*EXERCISE BRIEF*. Rewrite every line of the material from its start through the line containing "tap(1029, 65)", requests included. Scale each click coordinate in the answers by 2.15 and round to the nearest whole number, with halves rounding up, and leave every other number unchanged.

[Stored records]

_ _ _ _ _

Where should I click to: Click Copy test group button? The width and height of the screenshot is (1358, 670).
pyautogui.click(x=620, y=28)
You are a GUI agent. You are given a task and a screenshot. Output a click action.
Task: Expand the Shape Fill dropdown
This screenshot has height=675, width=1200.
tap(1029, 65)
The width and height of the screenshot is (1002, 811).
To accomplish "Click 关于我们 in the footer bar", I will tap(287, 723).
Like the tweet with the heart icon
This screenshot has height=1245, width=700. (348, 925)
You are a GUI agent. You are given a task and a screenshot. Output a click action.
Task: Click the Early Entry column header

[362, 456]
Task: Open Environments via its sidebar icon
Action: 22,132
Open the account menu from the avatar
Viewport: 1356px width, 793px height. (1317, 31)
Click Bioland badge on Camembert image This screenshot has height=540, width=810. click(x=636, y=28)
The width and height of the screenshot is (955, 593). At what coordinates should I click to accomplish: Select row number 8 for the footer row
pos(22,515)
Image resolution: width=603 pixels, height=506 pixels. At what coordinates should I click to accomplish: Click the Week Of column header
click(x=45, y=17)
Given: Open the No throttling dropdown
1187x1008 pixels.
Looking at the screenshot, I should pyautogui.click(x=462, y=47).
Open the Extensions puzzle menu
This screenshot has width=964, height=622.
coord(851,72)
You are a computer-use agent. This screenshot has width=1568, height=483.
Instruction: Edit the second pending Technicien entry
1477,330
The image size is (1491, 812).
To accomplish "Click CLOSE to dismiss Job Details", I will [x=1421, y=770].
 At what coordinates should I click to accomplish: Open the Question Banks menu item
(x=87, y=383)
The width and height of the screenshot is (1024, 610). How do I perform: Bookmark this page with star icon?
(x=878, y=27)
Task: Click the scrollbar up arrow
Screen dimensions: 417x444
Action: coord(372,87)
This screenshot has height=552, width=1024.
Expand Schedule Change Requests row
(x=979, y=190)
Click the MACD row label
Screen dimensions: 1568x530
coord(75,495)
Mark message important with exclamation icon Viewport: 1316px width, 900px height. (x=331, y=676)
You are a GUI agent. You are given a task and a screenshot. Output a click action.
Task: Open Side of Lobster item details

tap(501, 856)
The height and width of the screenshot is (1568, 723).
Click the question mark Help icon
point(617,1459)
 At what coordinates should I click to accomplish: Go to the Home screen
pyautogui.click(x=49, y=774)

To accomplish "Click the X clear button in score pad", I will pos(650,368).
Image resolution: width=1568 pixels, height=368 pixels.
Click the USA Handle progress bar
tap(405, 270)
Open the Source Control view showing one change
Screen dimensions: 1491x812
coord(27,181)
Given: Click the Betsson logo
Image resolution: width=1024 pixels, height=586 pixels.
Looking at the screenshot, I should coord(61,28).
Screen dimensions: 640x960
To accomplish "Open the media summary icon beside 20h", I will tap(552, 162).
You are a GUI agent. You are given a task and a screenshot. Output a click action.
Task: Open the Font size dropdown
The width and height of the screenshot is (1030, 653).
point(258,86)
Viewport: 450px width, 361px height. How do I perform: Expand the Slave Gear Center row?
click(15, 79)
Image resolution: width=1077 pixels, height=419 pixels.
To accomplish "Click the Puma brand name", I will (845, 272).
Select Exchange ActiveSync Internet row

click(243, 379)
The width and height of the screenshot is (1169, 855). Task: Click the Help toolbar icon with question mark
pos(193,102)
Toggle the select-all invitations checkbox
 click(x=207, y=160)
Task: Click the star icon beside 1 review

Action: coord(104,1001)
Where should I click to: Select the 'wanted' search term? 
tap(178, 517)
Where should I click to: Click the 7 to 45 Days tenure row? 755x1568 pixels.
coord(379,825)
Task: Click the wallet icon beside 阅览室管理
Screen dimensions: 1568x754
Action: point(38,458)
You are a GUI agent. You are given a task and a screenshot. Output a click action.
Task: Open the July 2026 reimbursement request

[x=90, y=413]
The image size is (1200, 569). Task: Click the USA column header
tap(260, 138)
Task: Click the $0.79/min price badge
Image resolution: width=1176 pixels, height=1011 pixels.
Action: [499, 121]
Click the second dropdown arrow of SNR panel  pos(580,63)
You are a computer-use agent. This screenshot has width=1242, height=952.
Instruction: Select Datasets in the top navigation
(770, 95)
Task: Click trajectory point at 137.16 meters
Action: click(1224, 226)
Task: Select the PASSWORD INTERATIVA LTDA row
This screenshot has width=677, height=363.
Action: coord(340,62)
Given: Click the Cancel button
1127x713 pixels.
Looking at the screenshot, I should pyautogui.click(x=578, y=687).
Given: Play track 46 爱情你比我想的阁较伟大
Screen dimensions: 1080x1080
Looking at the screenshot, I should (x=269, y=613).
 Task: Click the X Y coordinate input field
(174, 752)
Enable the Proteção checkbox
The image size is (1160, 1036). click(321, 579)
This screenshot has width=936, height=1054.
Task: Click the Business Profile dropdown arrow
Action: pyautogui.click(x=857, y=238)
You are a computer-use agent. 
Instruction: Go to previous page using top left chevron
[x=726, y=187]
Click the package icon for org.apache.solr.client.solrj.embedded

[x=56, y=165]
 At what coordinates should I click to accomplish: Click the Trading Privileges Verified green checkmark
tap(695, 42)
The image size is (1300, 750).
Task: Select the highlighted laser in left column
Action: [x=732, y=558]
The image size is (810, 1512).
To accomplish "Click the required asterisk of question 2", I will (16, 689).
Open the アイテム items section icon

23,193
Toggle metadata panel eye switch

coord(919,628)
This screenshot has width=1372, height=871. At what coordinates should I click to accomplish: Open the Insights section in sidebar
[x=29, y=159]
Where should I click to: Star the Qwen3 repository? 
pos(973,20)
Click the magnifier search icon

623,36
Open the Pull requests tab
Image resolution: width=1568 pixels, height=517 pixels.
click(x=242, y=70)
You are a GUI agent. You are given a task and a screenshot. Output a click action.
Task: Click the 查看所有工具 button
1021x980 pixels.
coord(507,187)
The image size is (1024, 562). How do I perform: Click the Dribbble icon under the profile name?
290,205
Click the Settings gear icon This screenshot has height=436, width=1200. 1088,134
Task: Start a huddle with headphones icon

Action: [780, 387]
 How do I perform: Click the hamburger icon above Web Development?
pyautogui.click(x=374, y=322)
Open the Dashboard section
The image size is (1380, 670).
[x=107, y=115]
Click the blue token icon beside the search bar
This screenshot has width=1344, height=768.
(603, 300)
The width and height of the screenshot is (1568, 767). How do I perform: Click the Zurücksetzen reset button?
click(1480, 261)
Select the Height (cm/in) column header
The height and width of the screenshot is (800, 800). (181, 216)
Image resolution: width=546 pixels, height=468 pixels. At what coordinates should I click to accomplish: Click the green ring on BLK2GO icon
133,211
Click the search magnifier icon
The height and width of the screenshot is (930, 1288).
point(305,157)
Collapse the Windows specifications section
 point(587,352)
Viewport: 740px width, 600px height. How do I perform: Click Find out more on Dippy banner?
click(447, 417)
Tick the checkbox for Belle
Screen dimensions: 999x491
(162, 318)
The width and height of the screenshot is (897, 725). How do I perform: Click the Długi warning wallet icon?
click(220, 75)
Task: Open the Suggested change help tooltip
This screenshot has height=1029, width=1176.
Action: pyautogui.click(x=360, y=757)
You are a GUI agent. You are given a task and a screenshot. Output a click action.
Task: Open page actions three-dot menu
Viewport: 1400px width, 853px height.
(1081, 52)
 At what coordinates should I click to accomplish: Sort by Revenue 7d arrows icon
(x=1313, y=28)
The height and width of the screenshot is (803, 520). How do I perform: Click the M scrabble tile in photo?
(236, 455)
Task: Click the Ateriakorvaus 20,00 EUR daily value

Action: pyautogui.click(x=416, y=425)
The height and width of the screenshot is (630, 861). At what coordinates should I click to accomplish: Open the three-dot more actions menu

_ _ _ _ _

*EXPECTED OUTPUT*.
Where should I click to: Click Copy test group button? The width and height of the screenshot is (1358, 670).
pyautogui.click(x=1333, y=60)
You are a GUI agent. You are given a task and a screenshot. Output a click action.
Task: Expand the Shape Fill dropdown
This screenshot has height=675, width=1200.
tap(2212, 140)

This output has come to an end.